#### AIM:
Can you rewrite the data from the line with "Where should I click to: Select" up to and including the line with "coord(157,24)" as a two-column CSV with the columns instruction and click, one row per instruction/click pair, each value in a single quoted field and any line breaks replaced by spaces?

--- DATA PROVIDED ---

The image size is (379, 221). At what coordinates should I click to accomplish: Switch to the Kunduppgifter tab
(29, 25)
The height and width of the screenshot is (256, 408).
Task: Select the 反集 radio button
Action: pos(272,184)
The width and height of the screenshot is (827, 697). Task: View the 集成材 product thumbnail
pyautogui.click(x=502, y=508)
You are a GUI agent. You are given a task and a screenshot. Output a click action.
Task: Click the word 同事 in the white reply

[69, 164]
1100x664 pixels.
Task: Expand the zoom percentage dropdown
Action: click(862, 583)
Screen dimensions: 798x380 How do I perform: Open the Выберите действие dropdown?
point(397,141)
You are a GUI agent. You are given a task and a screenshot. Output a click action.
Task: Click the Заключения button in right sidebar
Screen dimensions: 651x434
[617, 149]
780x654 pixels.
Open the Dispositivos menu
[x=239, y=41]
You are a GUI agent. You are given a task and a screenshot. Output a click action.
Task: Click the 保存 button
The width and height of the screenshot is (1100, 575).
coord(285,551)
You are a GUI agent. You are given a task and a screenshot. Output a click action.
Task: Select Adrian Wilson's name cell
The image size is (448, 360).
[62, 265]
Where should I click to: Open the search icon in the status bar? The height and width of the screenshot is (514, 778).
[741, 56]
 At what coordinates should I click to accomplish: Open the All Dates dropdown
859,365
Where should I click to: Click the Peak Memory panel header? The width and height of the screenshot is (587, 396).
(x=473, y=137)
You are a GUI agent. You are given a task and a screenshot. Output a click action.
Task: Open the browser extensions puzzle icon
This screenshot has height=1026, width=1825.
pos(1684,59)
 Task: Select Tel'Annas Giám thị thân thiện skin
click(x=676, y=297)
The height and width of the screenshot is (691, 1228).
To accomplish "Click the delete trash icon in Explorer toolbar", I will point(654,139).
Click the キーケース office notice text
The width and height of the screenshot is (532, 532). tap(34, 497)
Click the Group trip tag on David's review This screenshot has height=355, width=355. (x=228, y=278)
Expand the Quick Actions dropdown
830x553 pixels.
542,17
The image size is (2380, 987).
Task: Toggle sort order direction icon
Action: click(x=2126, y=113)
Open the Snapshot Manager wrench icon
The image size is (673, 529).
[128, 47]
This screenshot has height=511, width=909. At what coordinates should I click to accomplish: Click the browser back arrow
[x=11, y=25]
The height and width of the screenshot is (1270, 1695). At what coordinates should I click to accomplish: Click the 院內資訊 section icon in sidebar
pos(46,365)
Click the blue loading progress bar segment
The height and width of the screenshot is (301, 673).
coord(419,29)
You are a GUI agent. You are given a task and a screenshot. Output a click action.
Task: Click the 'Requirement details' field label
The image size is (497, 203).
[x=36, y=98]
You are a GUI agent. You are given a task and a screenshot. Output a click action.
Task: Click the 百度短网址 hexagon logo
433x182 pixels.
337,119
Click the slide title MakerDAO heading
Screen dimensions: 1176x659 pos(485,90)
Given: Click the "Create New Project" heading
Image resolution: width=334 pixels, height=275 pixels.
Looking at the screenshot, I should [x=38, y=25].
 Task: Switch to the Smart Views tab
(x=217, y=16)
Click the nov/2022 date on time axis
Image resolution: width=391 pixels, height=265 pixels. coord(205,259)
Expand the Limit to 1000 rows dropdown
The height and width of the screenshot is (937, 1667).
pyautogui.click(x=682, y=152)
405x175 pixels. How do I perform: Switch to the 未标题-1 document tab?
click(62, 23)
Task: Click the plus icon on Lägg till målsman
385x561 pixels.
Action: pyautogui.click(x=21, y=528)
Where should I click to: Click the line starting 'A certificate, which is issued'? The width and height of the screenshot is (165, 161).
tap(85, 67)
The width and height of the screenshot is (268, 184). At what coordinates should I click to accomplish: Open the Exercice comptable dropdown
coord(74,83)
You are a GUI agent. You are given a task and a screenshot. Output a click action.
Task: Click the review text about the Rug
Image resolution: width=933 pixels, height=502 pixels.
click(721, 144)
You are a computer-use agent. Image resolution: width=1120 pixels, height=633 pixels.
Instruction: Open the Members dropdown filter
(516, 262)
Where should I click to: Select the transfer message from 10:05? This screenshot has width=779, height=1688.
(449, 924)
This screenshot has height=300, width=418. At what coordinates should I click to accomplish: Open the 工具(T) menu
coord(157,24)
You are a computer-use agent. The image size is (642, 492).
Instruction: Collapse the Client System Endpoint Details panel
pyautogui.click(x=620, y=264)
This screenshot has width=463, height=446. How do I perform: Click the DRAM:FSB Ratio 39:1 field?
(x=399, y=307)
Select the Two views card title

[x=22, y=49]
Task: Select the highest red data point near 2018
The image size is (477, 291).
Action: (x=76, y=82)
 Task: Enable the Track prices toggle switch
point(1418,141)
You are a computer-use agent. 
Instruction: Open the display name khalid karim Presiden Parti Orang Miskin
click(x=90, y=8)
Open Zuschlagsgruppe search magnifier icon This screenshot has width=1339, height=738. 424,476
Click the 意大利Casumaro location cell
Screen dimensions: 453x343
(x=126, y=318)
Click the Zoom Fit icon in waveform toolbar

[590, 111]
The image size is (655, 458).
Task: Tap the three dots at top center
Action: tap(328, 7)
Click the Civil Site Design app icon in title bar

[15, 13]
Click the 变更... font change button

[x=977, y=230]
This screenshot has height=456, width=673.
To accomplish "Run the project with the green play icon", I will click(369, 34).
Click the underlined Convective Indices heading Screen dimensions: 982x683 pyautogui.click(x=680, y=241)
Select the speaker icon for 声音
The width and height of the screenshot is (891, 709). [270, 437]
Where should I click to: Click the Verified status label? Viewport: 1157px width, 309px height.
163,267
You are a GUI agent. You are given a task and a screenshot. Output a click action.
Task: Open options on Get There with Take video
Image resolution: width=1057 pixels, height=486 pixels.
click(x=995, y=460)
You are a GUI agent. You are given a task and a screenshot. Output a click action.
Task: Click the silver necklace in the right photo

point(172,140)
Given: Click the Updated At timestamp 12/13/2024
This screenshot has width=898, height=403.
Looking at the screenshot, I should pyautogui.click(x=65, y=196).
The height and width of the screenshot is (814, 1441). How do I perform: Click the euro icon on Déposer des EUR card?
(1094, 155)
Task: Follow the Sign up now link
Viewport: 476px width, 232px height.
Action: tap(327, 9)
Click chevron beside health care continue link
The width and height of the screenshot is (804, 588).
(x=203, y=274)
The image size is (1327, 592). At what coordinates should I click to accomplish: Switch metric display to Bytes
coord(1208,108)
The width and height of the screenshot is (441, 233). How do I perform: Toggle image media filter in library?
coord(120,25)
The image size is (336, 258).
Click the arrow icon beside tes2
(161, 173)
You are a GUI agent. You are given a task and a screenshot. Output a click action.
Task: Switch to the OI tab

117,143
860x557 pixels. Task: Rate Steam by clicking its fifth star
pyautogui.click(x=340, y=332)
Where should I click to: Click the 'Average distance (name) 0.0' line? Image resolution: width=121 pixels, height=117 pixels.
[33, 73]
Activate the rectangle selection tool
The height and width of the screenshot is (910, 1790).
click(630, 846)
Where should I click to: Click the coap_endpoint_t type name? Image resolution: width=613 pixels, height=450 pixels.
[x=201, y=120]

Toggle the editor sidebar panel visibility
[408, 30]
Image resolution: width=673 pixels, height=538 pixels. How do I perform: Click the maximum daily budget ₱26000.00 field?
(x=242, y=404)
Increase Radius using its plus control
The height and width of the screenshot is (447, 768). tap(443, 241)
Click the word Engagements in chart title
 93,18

---

#### ANSWER BELOW:
instruction,click
"Where should I click to: Select the transfer message from 10:05? This screenshot has width=779, height=1688.","(449, 924)"
"This screenshot has height=300, width=418. At what coordinates should I click to accomplish: Open the 工具(T) menu","coord(157,24)"